YOUR GOAL:
Your response should consist solely of the records, written out exactly.

Stored dataset items
══════════

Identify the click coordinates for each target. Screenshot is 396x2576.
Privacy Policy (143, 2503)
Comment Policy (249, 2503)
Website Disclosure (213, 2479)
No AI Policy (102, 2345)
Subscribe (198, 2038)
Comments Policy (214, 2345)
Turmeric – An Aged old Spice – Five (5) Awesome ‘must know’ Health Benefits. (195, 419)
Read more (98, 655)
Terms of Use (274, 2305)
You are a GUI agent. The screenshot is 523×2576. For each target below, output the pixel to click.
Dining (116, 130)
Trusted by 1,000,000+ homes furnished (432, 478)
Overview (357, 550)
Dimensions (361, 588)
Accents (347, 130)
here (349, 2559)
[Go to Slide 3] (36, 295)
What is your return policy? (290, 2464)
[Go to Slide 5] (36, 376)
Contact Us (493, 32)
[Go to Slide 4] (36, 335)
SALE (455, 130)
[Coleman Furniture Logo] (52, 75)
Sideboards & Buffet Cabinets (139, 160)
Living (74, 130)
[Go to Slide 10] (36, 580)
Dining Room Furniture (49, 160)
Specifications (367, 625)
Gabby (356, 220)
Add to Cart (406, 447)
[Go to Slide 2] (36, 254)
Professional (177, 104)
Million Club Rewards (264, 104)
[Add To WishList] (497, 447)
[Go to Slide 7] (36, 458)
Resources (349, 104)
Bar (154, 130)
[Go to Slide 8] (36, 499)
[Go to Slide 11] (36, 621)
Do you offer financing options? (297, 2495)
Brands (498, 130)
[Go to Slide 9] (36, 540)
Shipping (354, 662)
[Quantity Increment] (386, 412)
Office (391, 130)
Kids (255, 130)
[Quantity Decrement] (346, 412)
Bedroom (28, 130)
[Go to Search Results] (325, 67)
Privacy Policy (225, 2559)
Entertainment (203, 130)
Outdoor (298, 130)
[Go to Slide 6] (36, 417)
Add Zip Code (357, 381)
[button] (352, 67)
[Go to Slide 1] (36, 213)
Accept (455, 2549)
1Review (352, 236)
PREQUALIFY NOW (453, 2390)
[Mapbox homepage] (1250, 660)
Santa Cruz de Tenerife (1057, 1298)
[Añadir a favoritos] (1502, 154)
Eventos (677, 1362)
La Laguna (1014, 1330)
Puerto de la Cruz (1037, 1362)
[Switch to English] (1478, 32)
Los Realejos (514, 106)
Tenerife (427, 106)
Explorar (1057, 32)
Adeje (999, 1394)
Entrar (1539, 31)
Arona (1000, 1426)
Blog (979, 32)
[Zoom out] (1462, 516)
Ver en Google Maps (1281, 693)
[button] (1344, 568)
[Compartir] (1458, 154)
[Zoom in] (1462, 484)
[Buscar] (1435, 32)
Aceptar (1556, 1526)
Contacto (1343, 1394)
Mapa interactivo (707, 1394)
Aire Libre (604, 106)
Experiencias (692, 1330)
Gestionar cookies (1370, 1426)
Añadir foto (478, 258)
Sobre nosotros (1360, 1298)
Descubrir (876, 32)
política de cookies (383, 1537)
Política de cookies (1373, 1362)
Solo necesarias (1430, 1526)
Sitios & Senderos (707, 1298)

══════════

THE COMPLETED TASK:
Identify the click coordinates for each target. Screenshot is 396x2576.
Privacy Policy (143, 2503)
Comment Policy (249, 2503)
Website Disclosure (213, 2479)
No AI Policy (102, 2345)
Subscribe (198, 2038)
Comments Policy (214, 2345)
Turmeric – An Aged old Spice – Five (5) Awesome ‘must know’ Health Benefits. (195, 419)
Read more (98, 655)
Terms of Use (274, 2305)
You are a GUI agent. The screenshot is 523×2576. For each target below, output the pixel to click.
Dining (116, 130)
Trusted by 1,000,000+ homes furnished (432, 478)
Overview (357, 550)
Dimensions (361, 588)
Accents (347, 130)
here (349, 2559)
[Go to Slide 3] (36, 295)
What is your return policy? (290, 2464)
[Go to Slide 5] (36, 376)
Contact Us (493, 32)
[Go to Slide 4] (36, 335)
SALE (455, 130)
[Coleman Furniture Logo] (52, 75)
Sideboards & Buffet Cabinets (139, 160)
Living (74, 130)
[Go to Slide 10] (36, 580)
Dining Room Furniture (49, 160)
Specifications (367, 625)
Gabby (356, 220)
Add to Cart (406, 447)
[Go to Slide 2] (36, 254)
Professional (177, 104)
Million Club Rewards (264, 104)
[Add To WishList] (497, 447)
[Go to Slide 7] (36, 458)
Resources (349, 104)
Bar (154, 130)
[Go to Slide 8] (36, 499)
[Go to Slide 11] (36, 621)
Do you offer financing options? (297, 2495)
Brands (498, 130)
[Go to Slide 9] (36, 540)
Shipping (354, 662)
[Quantity Increment] (386, 412)
Office (391, 130)
Kids (255, 130)
[Quantity Decrement] (346, 412)
Bedroom (28, 130)
[Go to Search Results] (325, 67)
Privacy Policy (225, 2559)
Entertainment (203, 130)
Outdoor (298, 130)
[Go to Slide 6] (36, 417)
Add Zip Code (357, 381)
[button] (352, 67)
[Go to Slide 1] (36, 213)
Accept (455, 2549)
1Review (352, 236)
PREQUALIFY NOW (453, 2390)
[Mapbox homepage] (1250, 660)
Santa Cruz de Tenerife (1057, 1298)
[Añadir a favoritos] (1502, 154)
Eventos (677, 1362)
La Laguna (1014, 1330)
Puerto de la Cruz (1037, 1362)
[Switch to English] (1478, 32)
Los Realejos (514, 106)
Tenerife (427, 106)
Explorar (1057, 32)
Adeje (999, 1394)
Entrar (1539, 31)
Arona (1000, 1426)
Blog (979, 32)
[Zoom out] (1462, 516)
Ver en Google Maps (1281, 693)
[button] (1344, 568)
[Compartir] (1458, 154)
[Zoom in] (1462, 484)
[Buscar] (1435, 32)
Aceptar (1556, 1526)
Contacto (1343, 1394)
Mapa interactivo (707, 1394)
Aire Libre (604, 106)
Experiencias (692, 1330)
Gestionar cookies (1370, 1426)
Añadir foto (478, 258)
Sobre nosotros (1360, 1298)
Descubrir (876, 32)
política de cookies (383, 1537)
Política de cookies (1373, 1362)
Solo necesarias (1430, 1526)
Sitios & Senderos (707, 1298)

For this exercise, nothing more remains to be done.